Winding up of Company
Winding up of a company is the stage, where by the company takes its last breath. It is a process by which business of the company is wound up, and the company ceases to exist anymore. All the assets of the company are sold, and the proceedings collected are used to discharge the liabilities on a priority basis.
Modes of winding up :
There are three ways, in which a company may be wound up. They are :
- Winding up by the court.
- Voluntary winding up,
- Members Voluntary winding up.
- Creditors Voluntary winding up.
c. Winding up subject to supervision of the court
Winding up by The Court:
A company may be wound up by the court in following situations. Here, the court means "High Court".
- If the company itself, has passed a special resolution in the general meeting to wound up its affairs. Special resolution means, resolution passed by three-fourth (3/4") of the members present.
- If there is a default, in holding the statutory meeting or in delivering the statutory report to the Registrar.

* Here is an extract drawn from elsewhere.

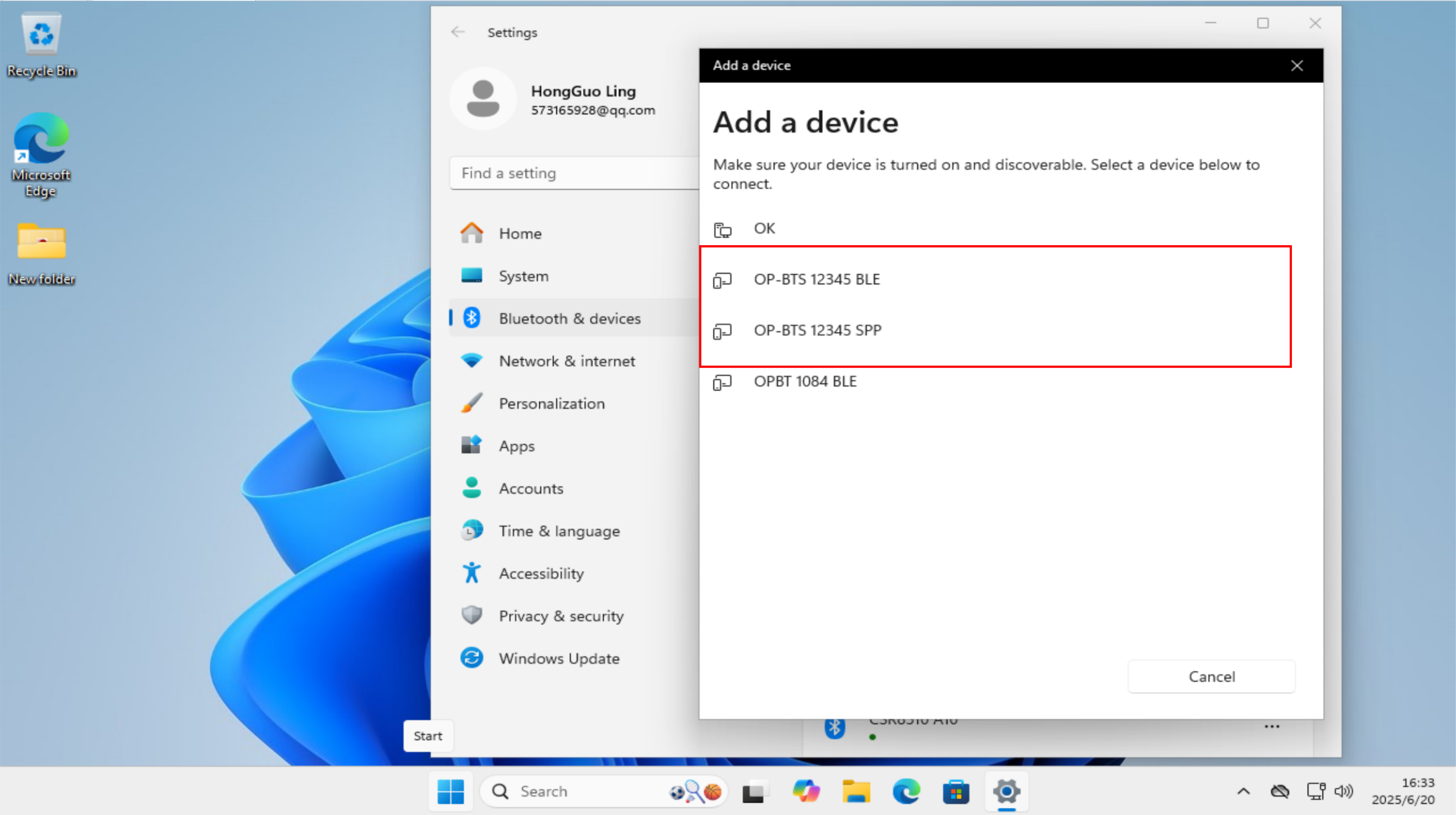Cancel the Add a device dialog
Viewport: 1456px width, 815px height.
1211,676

A company which is limited by shares, and a company limited by guarantee having share capital, is required to hold a " Statutory meeting" of its members, within six months, and after one month, from the date of commencement of it's business. A statutory report of the meeting so held shall also be forwarded to the registrar. [ sec 165 (1) & (5)]
- If the company fails to commence it's business within one year from the date of it's incorporation, or suspends it's business for a whole year.

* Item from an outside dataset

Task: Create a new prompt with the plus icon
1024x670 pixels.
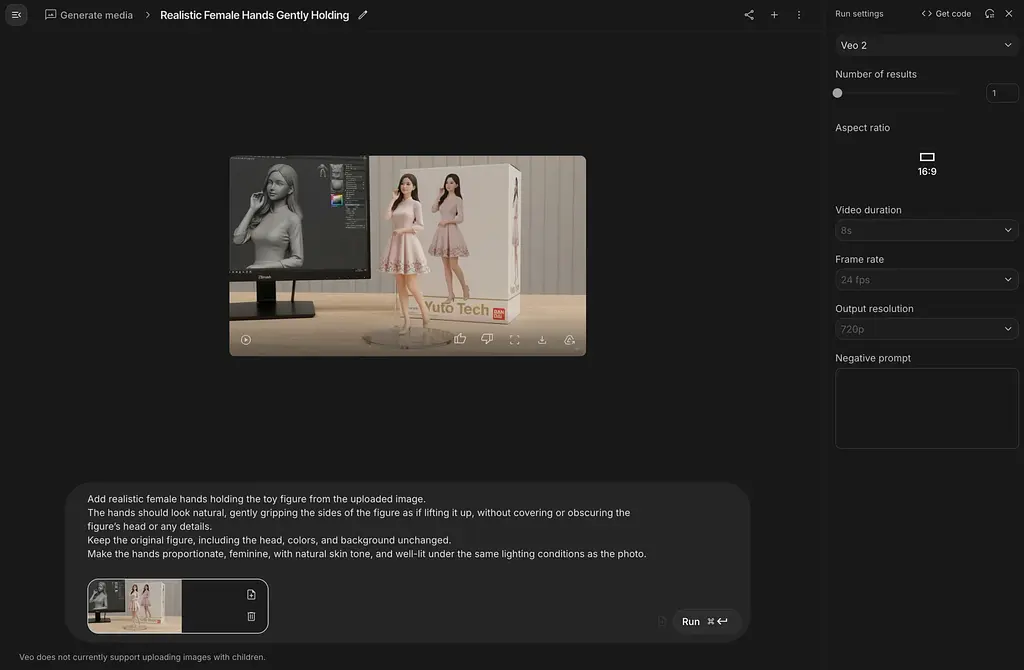Action: (774, 14)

- If the number of members, in a public company is reduced to less than seven, and in case of private company less than two.

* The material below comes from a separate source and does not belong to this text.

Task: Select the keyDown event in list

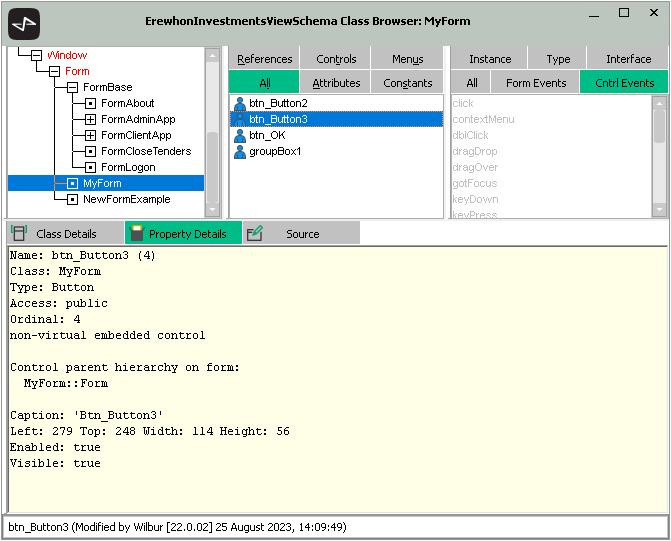Action: [474, 199]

- If the company is unable to pay its debits; where the financial position of the company is, such, that it has more liabilities than assets, and after disposing off the assets, it is still unable to extinguish it's liabilities, it means that company is unable to pay it's debts.
- If the court, itself is of the opinion that the company should be wound up.
A company limited by shares, has to obtain a "certificate of commencement" of business from the registrar. Unless it obtains such certificate, it cannot carry on it's business operation.
The statutory requirement of minimum number of members in a public company is seven, and in case of private company, it is two (sec 12)
The court may form such an opinion, if it comes to the knowledge of court that, the company is mismanaged, or financially unsound, or carrying an illegal operations etc.